WHAT YOU HAVE TO DO: Report all lines from the entries below in which "name" appears.

*** GIVEN DATA Section Begins ***

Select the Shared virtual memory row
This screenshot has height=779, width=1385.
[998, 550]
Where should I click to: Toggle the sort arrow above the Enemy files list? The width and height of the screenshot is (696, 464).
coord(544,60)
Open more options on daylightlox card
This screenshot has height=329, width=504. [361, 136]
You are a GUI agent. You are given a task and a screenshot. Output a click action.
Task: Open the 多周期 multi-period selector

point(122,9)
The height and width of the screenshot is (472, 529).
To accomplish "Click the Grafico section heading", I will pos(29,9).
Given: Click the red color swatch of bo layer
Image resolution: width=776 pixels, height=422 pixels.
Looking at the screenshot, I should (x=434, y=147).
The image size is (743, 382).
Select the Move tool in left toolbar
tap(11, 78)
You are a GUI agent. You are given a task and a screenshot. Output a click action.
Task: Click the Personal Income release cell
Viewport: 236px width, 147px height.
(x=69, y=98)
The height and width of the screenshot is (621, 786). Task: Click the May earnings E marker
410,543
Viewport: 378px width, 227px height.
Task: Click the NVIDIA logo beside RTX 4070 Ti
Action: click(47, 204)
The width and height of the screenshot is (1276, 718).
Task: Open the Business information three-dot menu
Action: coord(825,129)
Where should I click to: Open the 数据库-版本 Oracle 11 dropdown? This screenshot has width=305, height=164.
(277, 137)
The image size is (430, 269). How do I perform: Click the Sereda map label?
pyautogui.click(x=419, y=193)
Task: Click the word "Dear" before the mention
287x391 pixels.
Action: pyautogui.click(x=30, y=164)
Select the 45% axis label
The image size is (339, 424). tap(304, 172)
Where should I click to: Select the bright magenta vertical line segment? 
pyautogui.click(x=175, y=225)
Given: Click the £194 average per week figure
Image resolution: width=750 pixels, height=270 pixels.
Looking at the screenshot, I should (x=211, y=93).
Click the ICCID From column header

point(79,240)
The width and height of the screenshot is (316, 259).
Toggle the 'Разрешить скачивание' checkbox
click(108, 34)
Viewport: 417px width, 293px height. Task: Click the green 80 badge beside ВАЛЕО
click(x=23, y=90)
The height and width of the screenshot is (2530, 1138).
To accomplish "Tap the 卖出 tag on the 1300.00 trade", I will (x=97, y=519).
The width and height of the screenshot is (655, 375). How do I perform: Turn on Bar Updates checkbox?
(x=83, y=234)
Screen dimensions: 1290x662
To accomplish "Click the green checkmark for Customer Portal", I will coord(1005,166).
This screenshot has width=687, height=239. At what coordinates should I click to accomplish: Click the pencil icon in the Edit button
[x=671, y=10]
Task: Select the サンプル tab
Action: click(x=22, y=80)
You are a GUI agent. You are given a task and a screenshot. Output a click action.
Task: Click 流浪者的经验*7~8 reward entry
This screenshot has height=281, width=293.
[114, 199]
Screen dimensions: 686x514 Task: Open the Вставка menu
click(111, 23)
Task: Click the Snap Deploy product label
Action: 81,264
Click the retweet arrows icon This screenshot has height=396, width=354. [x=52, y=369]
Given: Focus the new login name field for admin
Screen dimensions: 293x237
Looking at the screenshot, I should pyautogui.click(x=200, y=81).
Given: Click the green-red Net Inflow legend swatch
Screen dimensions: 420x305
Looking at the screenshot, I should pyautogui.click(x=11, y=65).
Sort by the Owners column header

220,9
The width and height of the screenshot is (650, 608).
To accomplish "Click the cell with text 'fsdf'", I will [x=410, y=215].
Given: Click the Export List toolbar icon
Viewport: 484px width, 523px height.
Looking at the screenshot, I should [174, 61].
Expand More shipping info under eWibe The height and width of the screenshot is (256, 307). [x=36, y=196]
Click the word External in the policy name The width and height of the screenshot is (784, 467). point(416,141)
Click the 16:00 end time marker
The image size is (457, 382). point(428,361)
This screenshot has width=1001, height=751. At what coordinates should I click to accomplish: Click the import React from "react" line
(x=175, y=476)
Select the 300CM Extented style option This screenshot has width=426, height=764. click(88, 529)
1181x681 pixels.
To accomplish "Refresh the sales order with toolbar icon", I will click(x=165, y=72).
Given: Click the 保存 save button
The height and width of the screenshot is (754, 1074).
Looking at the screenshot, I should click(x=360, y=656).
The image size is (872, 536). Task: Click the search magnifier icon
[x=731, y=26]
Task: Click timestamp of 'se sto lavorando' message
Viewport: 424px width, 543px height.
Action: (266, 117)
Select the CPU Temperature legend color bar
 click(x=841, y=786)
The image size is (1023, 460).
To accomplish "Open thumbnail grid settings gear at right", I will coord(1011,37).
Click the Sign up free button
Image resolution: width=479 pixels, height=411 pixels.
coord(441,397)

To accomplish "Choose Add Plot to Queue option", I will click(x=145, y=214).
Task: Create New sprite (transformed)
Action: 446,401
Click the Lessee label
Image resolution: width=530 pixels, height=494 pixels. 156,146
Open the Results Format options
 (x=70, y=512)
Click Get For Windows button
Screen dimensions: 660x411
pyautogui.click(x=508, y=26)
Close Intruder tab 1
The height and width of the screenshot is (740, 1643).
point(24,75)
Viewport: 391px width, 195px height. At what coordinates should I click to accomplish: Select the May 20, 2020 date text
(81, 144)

*** GIVEN DATA Section Ends ***

TASK SOLUTION:
Given: Focus the new login name field for admin
Click the word External in the policy name The width and height of the screenshot is (784, 467). point(416,141)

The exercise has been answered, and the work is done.